Zakat juga bagian dari ibadah public. Ia dilaksanakan secara terstruktur dan rapi melalui kepanitiaan yangg dikelola oleh negara alias ormas. Pengelolaan secara berjamaah ini apalagi menjadi sebuah tanggungjawab agama. Memang betul bahwa amal sendiri-sendiri dan disalurkan secara langsung oleh tiap perseorangan kepada fakir miskin tetap mendapatkan pahala, namun ini tidak afdhal. Zakat idealnya dikelola oleh lembaga resmi sehingga biaya amal dapat diberikan kepada orang yangg memerlukan secara tepat sasaran. Hal ini juga memenuhi perintah Allah dalan al-Quran ,sebagaimana firmannya:
خُذْ مِنْ أَمْوَالِهِمْ صَدَقَةً تُطَهِّرُهُمْ وَتُزَكِّيهِمْ بِهَا
Artinya: “Ambillah amal dari sebagian kekayaan mereka, dengan amal itu Anda membersihkan dan mensucikan mereka”. (QS. At-Taubah: 103)
Perintah “ambillah” ditujukan kepada penguasa alias lembaga amal yangg resmi dikaui oleh Negara. Jadi di sni, memang sudah ada tanggungjawab untuk melakukan pengelolaan amal secara professional dan transparan.
Zakat selain ibadah public, juga ibadah social. Di awal-awal islam, zakt apalagi menjadi instrument pertama untuk membangun ekonomi umat. Selain amal memang ada wakaf, sedekah, fai, hibah, ghanimah, pajak dan lains ebagainya. Hanya saja, amal ini sangat esensial dan merupakan tanggungjawab bagi setiap insan muslim yangg hartanya sudah sampai isab. Bahkan lantaran pentingnya zakat, Khalifah Abu Bakar mengiklankan perang kepada segolongan umat Islam yangg tidak mau bayar zakat. Tidak berzakar, bearti corak pembangkangan yangg nyata bukan saja pelanggaran hokum syariat, namun juga makar kepada negara. Pelaku makar ini memang kudu ditindak secaraq tegas.

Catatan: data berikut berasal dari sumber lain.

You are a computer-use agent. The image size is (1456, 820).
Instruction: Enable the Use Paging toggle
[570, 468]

Selain zakat, ada ibadah public lain yangg dilaksanakan secara berjamaah dan dilakukan setahun sekali oleh seluruh umat silam dunia, ialah ibadah haji. di sini, negara “dipaksa” untuk turut aktif mengatur jamaah agar dapat terkoordinir secara rapi. Berangkat ke tanah suci, memerlukan anggaran besar dan sarana public yangg memadai. Apalagi diikuti oleh puluhan ribu jamaah. Jika tidak ada pengelolaan secara rapi, maka yangg terkena akibat negatifnya adalah seluruh lapisan masyarakat. Bukan saja kerugian kekayaan yangg bakal ditimbulkan, namun juga jiwa. Pengelolaan ibadah haji yangg tidak professional, bakal menjadi nilai jelek bagi pemerintah.

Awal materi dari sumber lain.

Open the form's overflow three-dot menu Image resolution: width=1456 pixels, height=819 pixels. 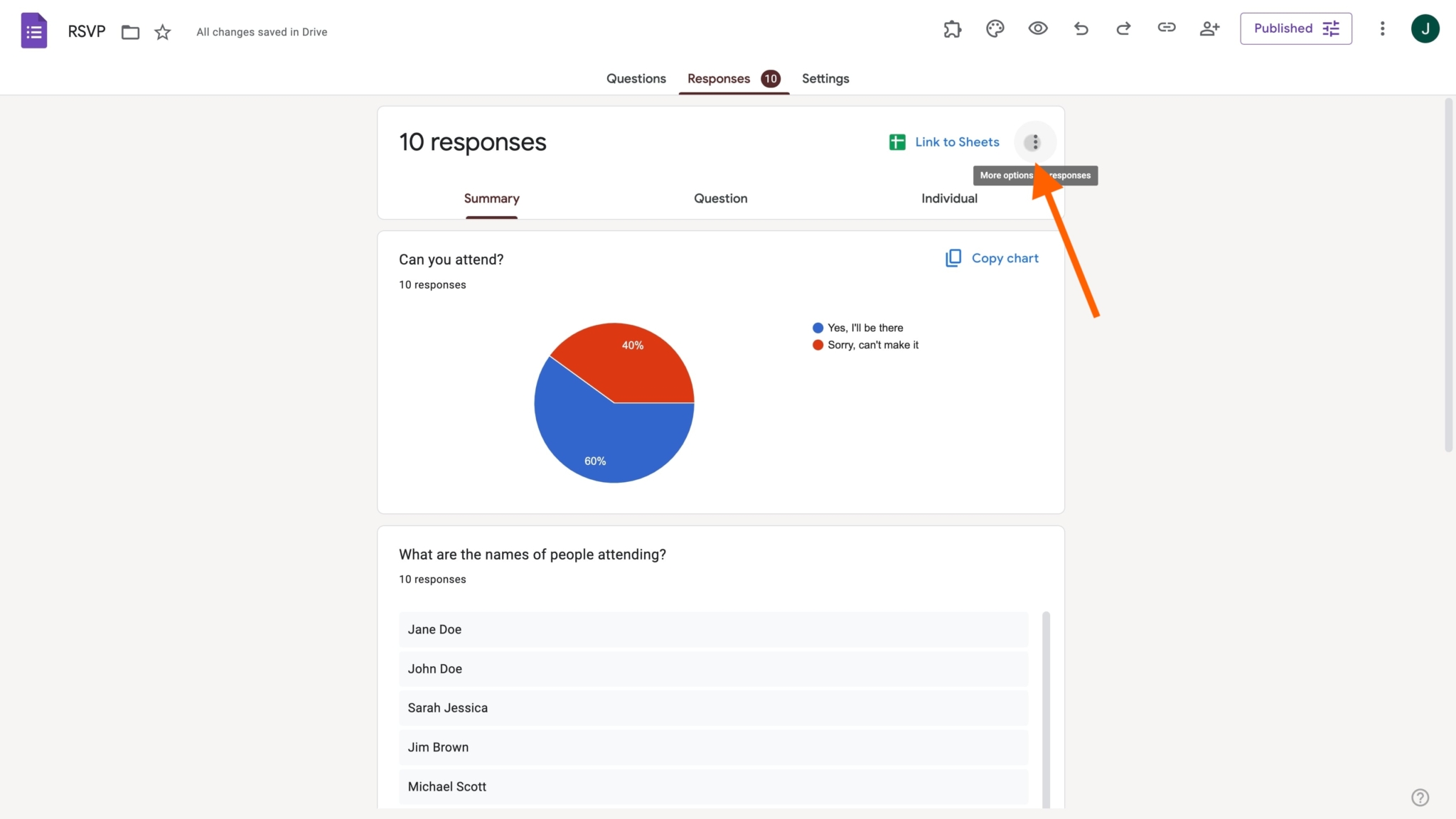click(1382, 28)
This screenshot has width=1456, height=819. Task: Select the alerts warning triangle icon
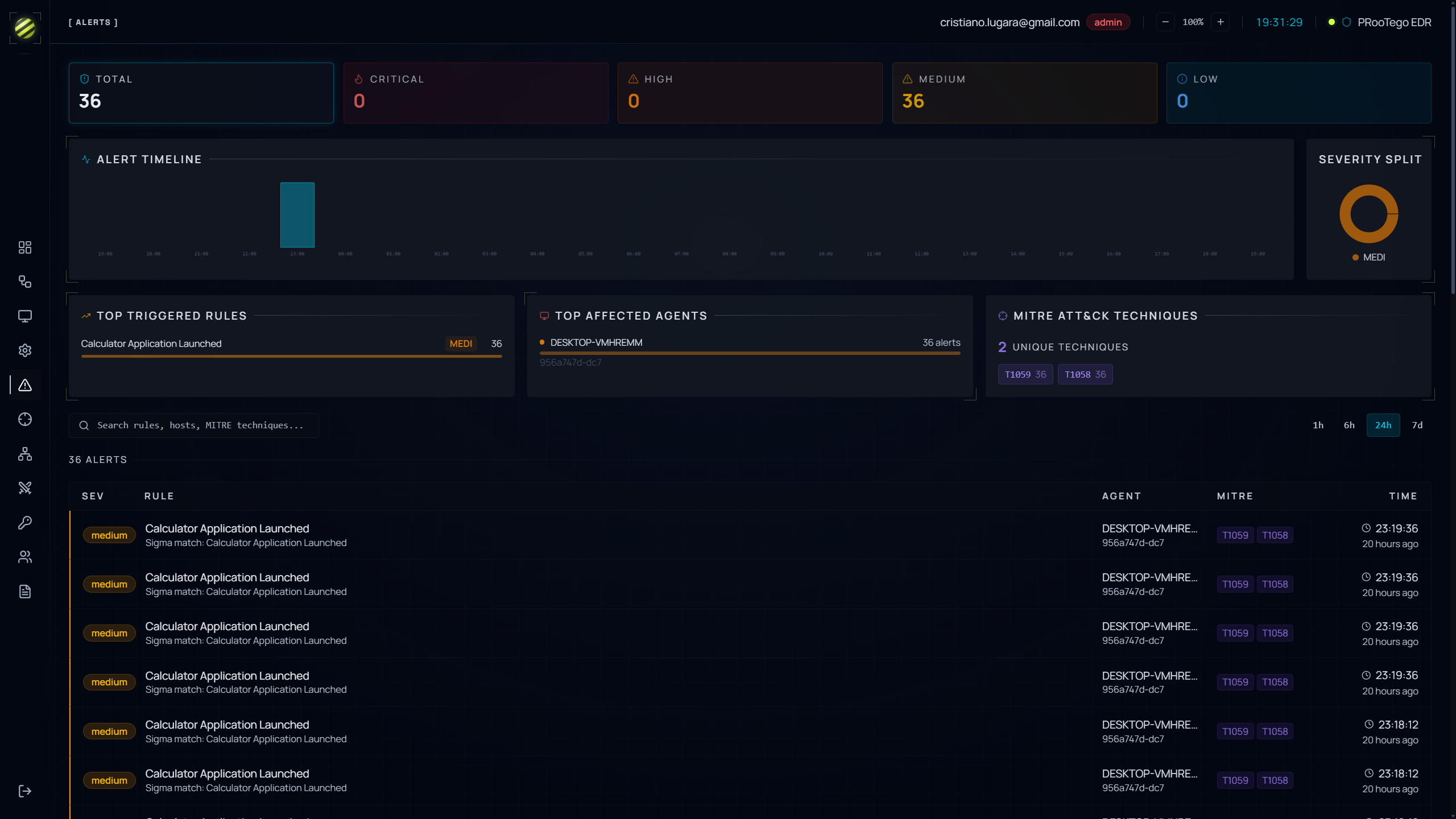coord(25,385)
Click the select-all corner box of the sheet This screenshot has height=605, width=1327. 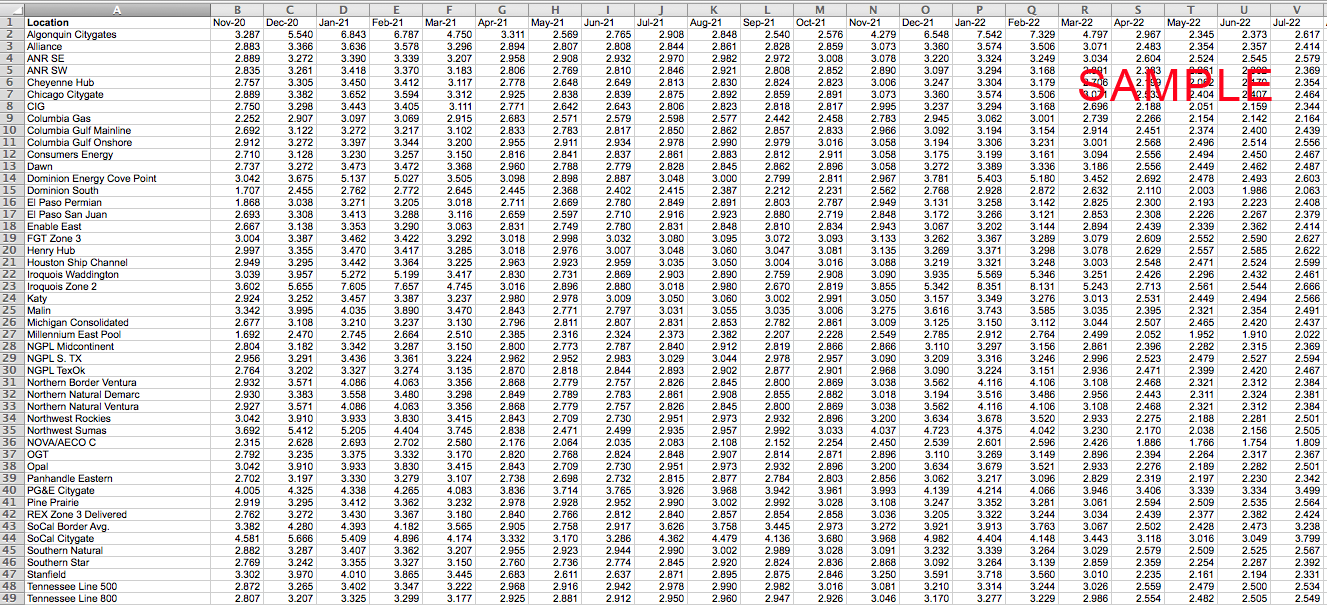[11, 8]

Jadi ternyata, ibadah-ibadah islam mengenai dengan urusan public. Pada masa rasulullah, apalagi ibadha shalat dijadikan sebagai identitas ketaatan seorang muslim kepada negara. Mereka yangg malas-malasan untuk shalat berjamaah, dicurigai sebagai musuh dalam selimut. Mereka ini disebut sebagai kalangan munifiqun. Ia bukan saja musuh umat Islam, namun musuh negara Islam. Shalat menjadi indikasi kuat sikap peberpihakan penduduk kepada negara.
Ibadah public tersebut, lebih dikenal dengan istilah jamaah. Menggerakkan suatu ibadah agar tetap menjadi syiar islam secara umum, biasa dikenal dengan Gerakan Jamaah. Di Muhammadiyah sendiri, sudah cukup lama, apalagi sejak tahun 60-an dikenal dengan Gerakan Jamaah dan Dakwah Jamaah. Gerakan jamaah ini, mempunyai konsep yangg cukup jelas, namun prinsipnya adalah menjadikan jamaah sebagai basic syiar umat Islam. Jamaah menjadi komponen terpenting untuk membangun umat mencapai suatu tatanan masyarakat ideal, masyarakat utama yangg diridhai oleh Allah swt. Suatu masyarakan yangg disebut dengan “baldatun thayyibatun wa rabbun ghafur”.